Determination of protein concentration - BCA Assay (Pierce™ BCA Protein Assay Kit – Thermo Scientific)


Material:

  • BCA reagent A and B (provided in Assay Kit)
  • BSA stock solution (provided in Assay Kit)
  • 96-Well microplates
  • Microplate reader
  • Microplate incubator/shaker


Method:


  1. Preparation of serial dilution of BSA-standard:
    2. Vial Volume of Diluent (µL)Volume and Source of BSA (µL) Final BSA Concentration (µg/mL)
    A0300 of Stock2000
    B125375 of Stock1500
    C325325 of Stock1000
    D175175 of vial B dilution750
    E325325 of vial C dilution500
    F325325 of vial E dilution250
    G325325 of vial F dilution125
    H400100 of vial G dilution25
    I40000=Blank
    Table: User Guide, Pierce™ BCA Protein Assay Kit – Thermo Scientific

  2. Preparation of Assay Working Reagent: mix 50 parts of Reagent A with 1 part of Reagent B.
  3. If necessary dilute your samples to fit into the working range of 20-2000µg/mL.
  4. Pipette 25 µL of each standard and sample into a microplate and add 200 µL of Working Reagent.
  5. Mix for 30 seconds on plate shaker and incubate at 37°C for another 30 minutes.
  6. After cooling down to room temperature, measure the absorbance at 562 nm.

Semi-quantitative hair degradation assay for keratinases


To prove any enzyme activity a semi-quantitative hair degradation assay was performed. First, cultures of E. coli containing kerA, kerUS, kerP plasmid and one wild-type E. coli were grown at 37°C in sterile LB broth.

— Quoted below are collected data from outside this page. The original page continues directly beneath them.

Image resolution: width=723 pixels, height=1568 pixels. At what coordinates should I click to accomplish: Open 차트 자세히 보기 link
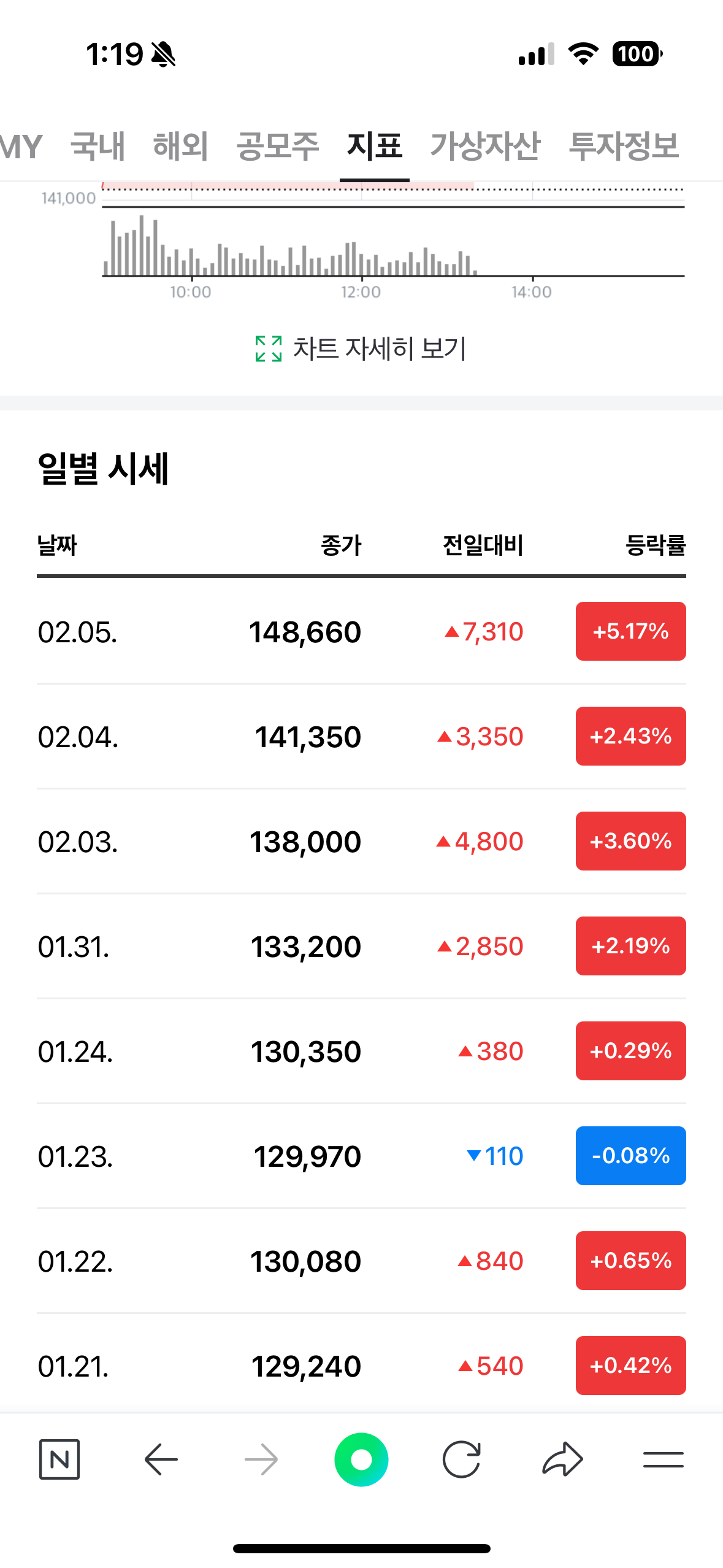[380, 348]
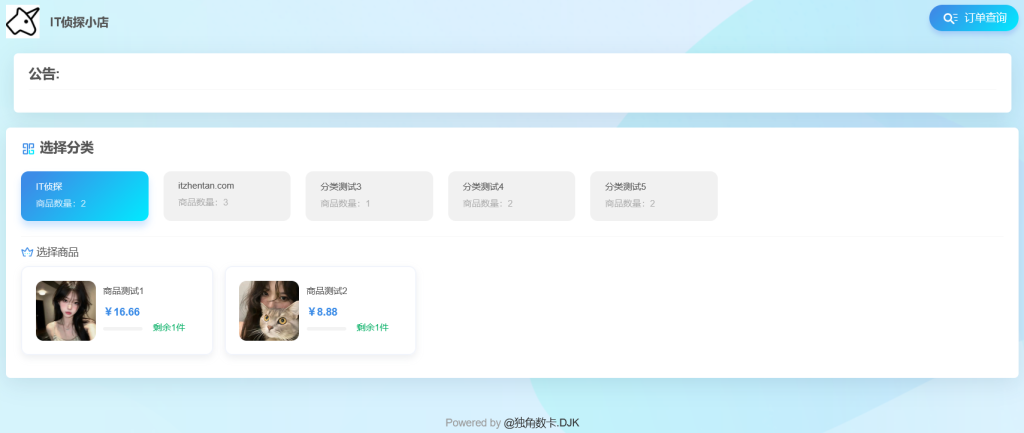The width and height of the screenshot is (1024, 433).
Task: Click the ¥8.88 price
Action: click(x=323, y=312)
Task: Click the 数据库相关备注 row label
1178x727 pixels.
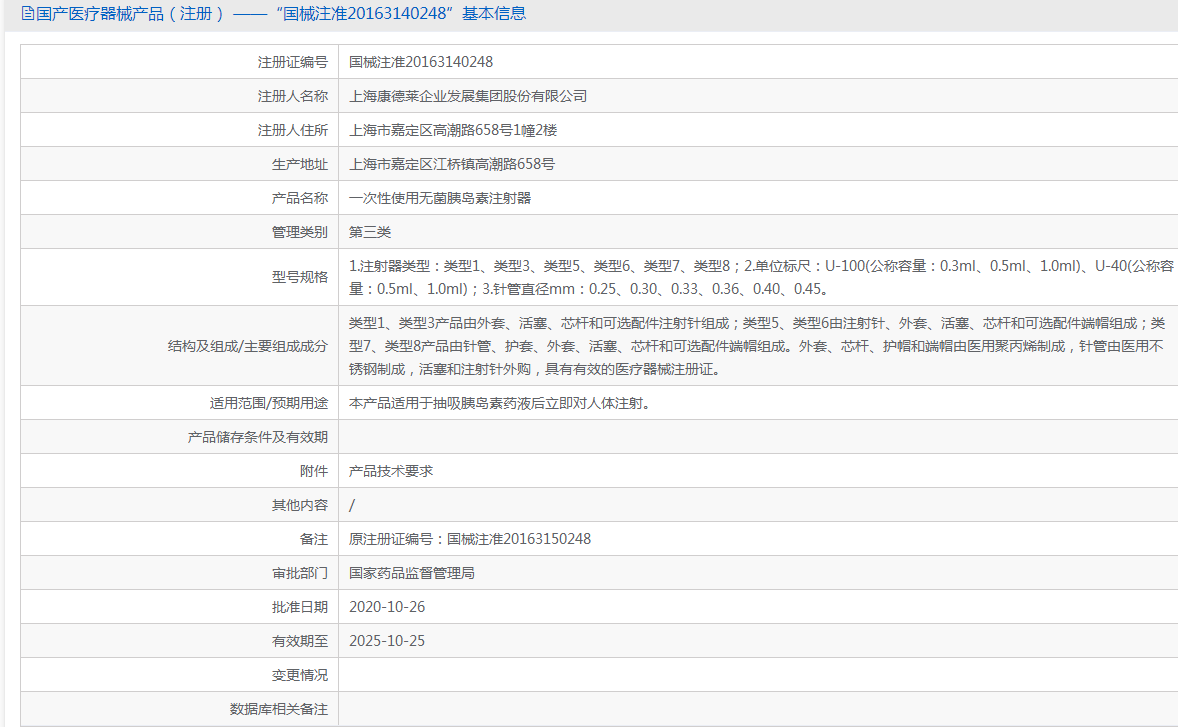Action: coord(279,709)
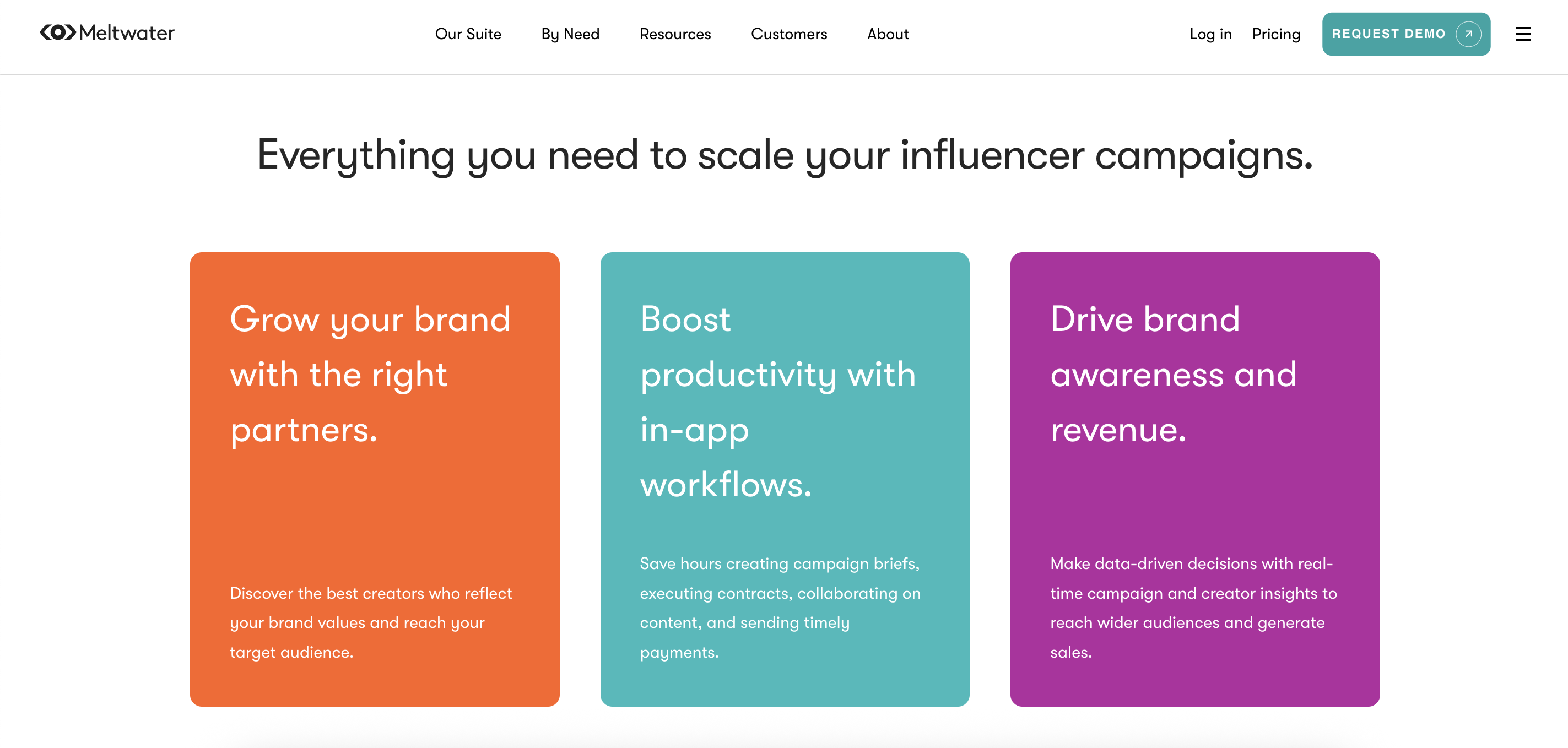
Task: Click the Meltwater eye logo icon
Action: click(x=58, y=33)
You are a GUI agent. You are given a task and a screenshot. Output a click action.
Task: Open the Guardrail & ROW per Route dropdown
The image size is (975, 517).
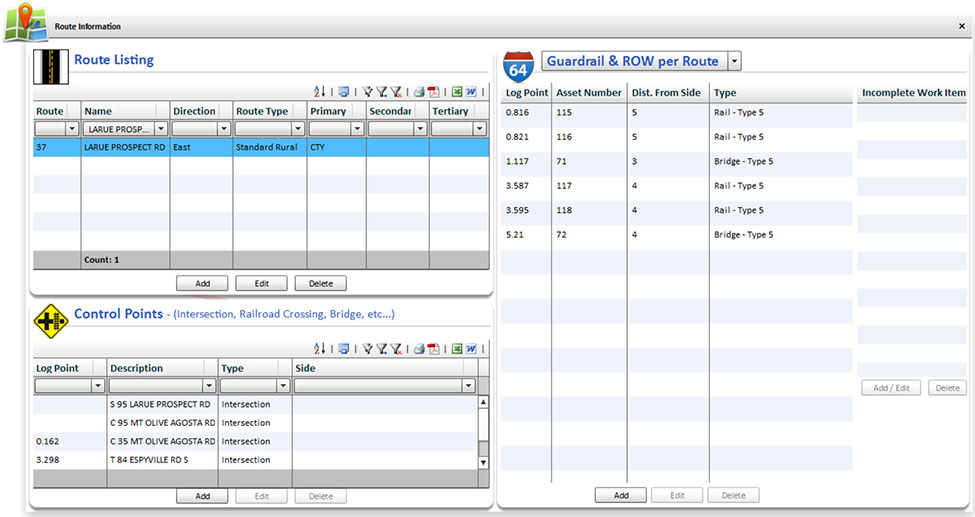735,61
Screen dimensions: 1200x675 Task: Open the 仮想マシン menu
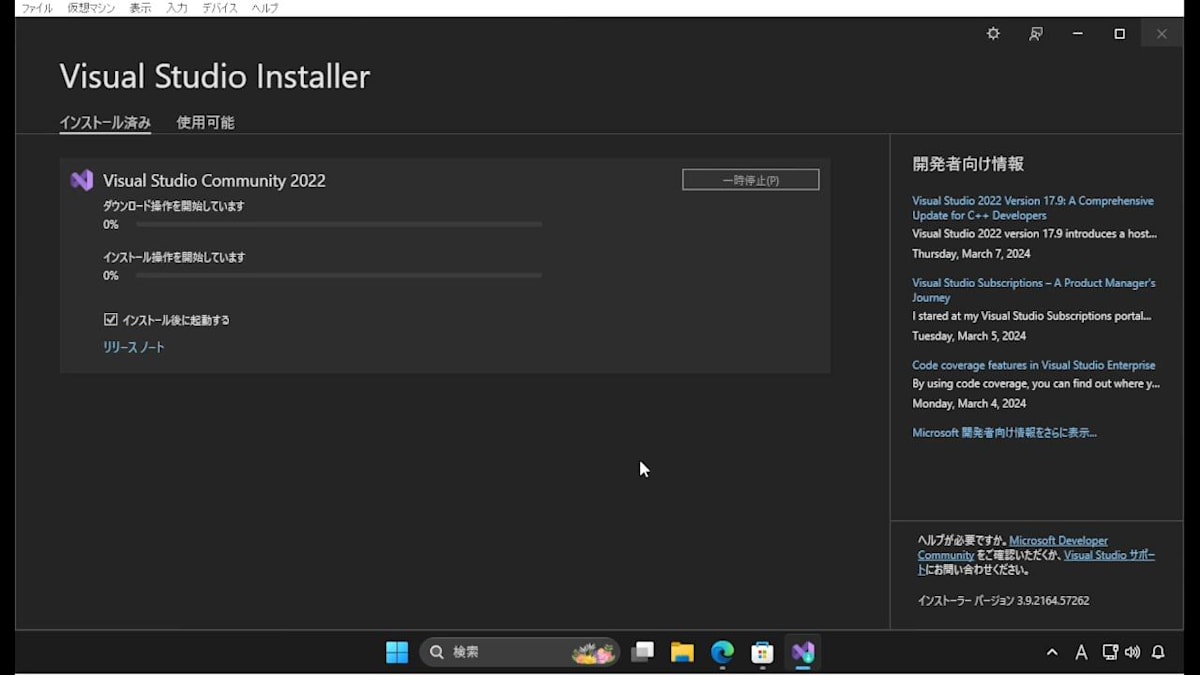click(91, 7)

Chloramphenicol (final concentration 35 µg/mL) was added to the cultures containing kerA and kerUS. Kanamycin (final concentration 50 µg/mL) was added to the cultures containing the kerP. After incubation OD600 was measured before inducing cultures containing kerA and kerUS with IPTG with a final concentration of 1mM. Human hair was reduced to smaller pieces and then dried for 1 hour at 65°C. Afterwards the hair was distributed in 0.05 g aliquots and the full amount of each culture was added. The cultures + hair were incubated 120 hours at 37°C with slightly shaking.


Skim milk plate assay for keratinases


This assay was performed to show qualitative enzyme activity. The different keratinases (kerA, kerUS and kerP) should degrade the casein in the milk, seen as clear zones around the cultures itself or the supernatant of the cells.

Preparation of skim milk plates:


First 100 mL LB/agar and 5 g skim milk powder in 125 mL distilled water was prepared. Both solutions were autoclaved and mixed after cooling down. For the plates used for kerA and kerUS cultures chloramphenicol (35 µg/mL) was added – in case of kerP kanamycin (50 µg/mL) was used to prepare plates. The plates were poured and stored at 4°C.

Assay:

  • kerA/kerUS: Before spreading both keratinases on the plates, cells were induced with 1mM IPTG o/n at 37°C. After incubation 10 µL of the induced cell cultures and supernatant, cell culture without IPTG induction and a wild-type E. coli control was spread on skim milk plates containing chloramphenicol. The plates were incubated at room temperature for four days.
  • kerP: 10 µL of cell culture, supernatant and a wild-type E. coli control was spread on skim milk plates containing kanamycin. The plates were incubated at room temperature for four days.